With my children grown, I thought parental kinship was one compatibility I no longer had to worry about, which would allow me to focus more on all the other confounding chemistries: emotional, intellectual, sexual, romantic, political, financial. But here it was again: Parenting as the priority. I imagined myself dating as a doddering oldster, when incompatible grandparenting styles would be my dating downfall.

There was more. It was important to her to be able to express her generosity every now and then. I had squelched that by rejecting her cheese.

It pained me to think of it that way.

This was a variation on a recurring theme: Control. Everybody wanted it. I wanted it a little more than most, it seemed. I couldn’t argue with her. Doing so would remind me too much of all the other times this had come up in my life and I had insisted it wasn’t true, which would be merely another exercise in control.

But wasn’t the whole breakup based on a misunderstanding? A texting mistake? What if I had hit send on that flubbed text, and she had never bought the fancy cheese?

“It would have happened anyway,” she said. It would have been something else, another incident, no matter how small, that exposed the bigger commonalities we lacked.

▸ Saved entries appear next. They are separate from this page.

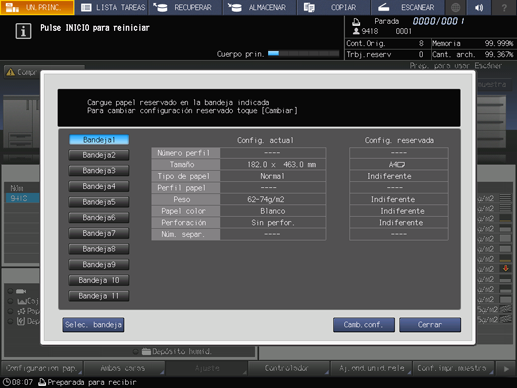517x388 pixels.
Task: Go to the COPIAR tab
Action: point(334,7)
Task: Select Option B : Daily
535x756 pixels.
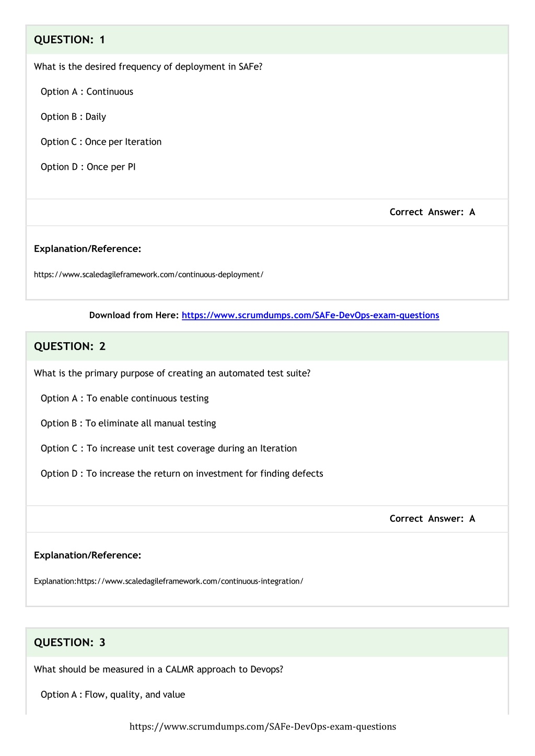Action: coord(73,117)
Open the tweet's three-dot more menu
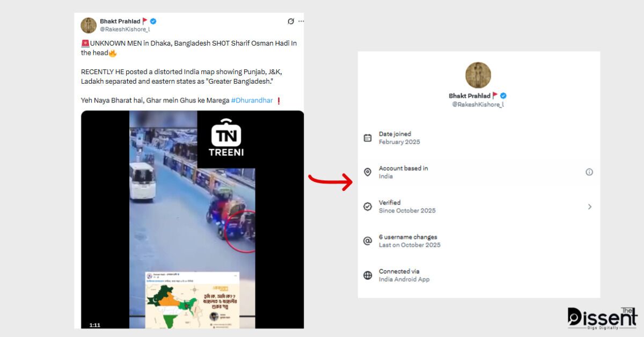The height and width of the screenshot is (337, 644). [301, 21]
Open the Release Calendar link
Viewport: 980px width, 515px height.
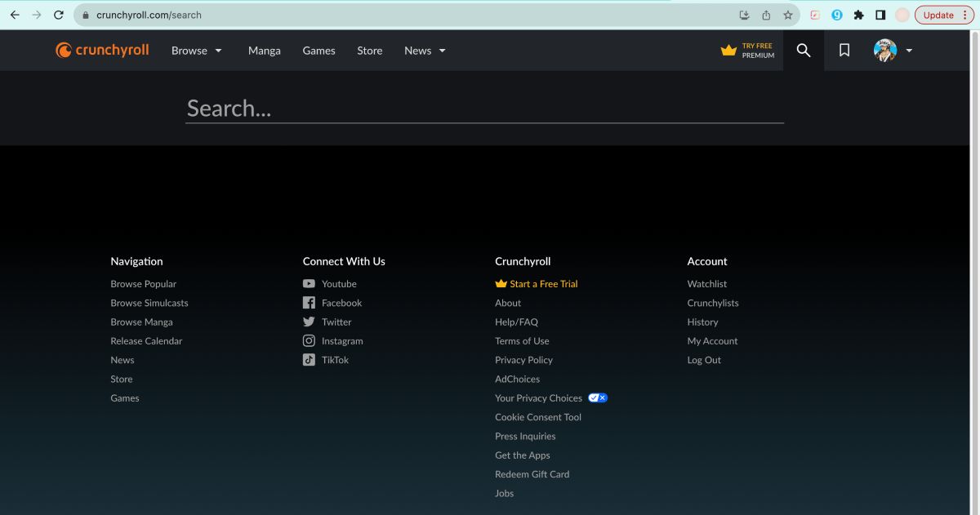coord(146,341)
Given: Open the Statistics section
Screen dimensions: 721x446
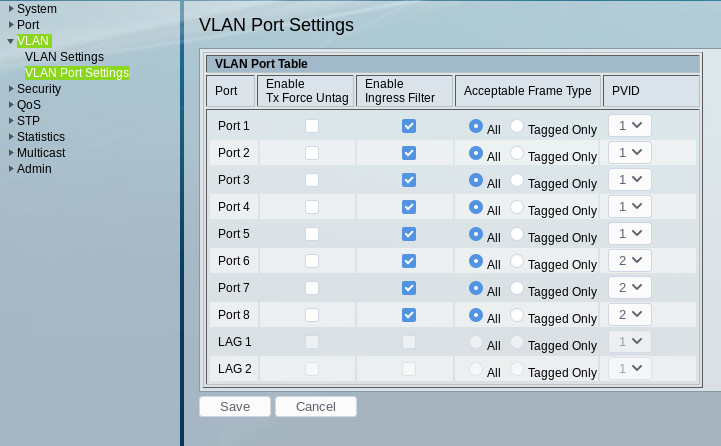Looking at the screenshot, I should (x=40, y=137).
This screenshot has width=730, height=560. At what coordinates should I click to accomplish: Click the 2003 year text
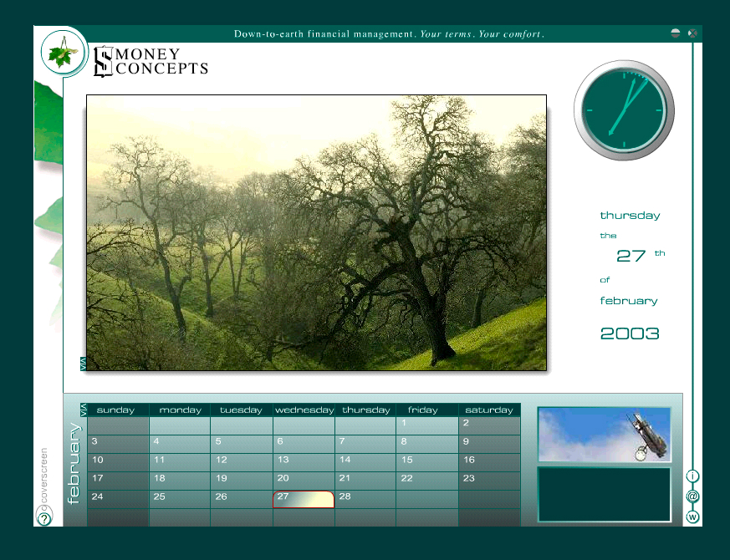[630, 333]
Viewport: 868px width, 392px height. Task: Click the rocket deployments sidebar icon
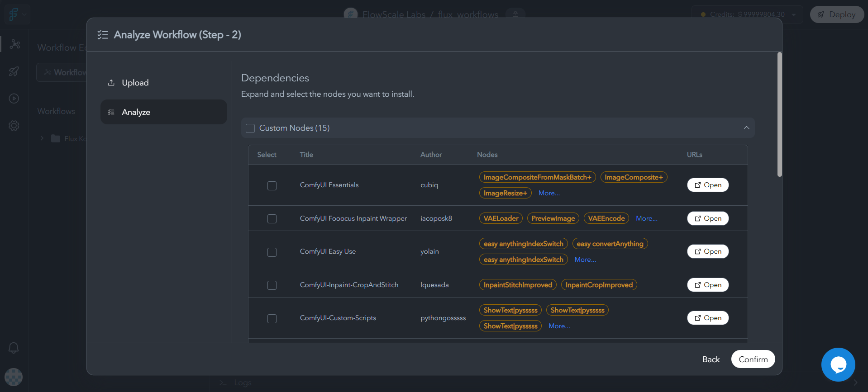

And there it was, both the truth and the puzzle. Dating in midlife, when we can be so frustratingly fixed in who we are and how we act, is difficult enough already. We’ve all had our hearts broken, often many times, and we’re afraid to get too deep into a relationship until we feel certain about it. So we seize on incompatibilities, no matter how small, until the growing weight of them tips the whole thing into failure.

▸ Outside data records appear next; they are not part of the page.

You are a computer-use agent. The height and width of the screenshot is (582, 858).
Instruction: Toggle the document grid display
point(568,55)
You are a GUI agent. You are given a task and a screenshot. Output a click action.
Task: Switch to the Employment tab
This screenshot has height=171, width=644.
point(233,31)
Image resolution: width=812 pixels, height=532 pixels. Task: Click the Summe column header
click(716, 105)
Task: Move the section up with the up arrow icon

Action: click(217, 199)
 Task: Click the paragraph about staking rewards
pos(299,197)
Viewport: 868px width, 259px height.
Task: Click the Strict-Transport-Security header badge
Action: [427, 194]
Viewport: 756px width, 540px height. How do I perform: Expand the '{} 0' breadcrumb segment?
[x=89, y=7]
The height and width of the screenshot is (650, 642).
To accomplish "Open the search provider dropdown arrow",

People say you’re not supposed to sweat the small stuff — except when the small stuff represents big stuff. But it’s hard to know for sure when small becomes big until you get dumped.

Years earlier, I worked hard to understand why my divorce happened. I kept thinking I was right about everything we fought about, then eventually realized, oh, maybe not. Surely, I had learned a little humility in the years since. But relationships kept ending, and I kept analyzing, and all the analyzing didn’t end the endings.

Why so many flameouts? Were there self-defeating habits I had failed to detect through therapy? Was I making bad choices? Were they making bad choices?

She and I walked for an hour. By the time we finished, I still didn’t understand how Cheesegate had proven to be so consequential, but I knew enough. You can do the work, unpack the demons, seek others who have done the same, and still never convincingly explain why a relationship ends. What you need to do, however, is explain it to yourself in a way you can live with and learn from.

In my case, two lessons were clear: Don’t try to control so much — and raise my cheese game. The kids would probably be all right.

Rick Newman is a writer in Yonkers, N.Y., working a memoir about dating in midlife.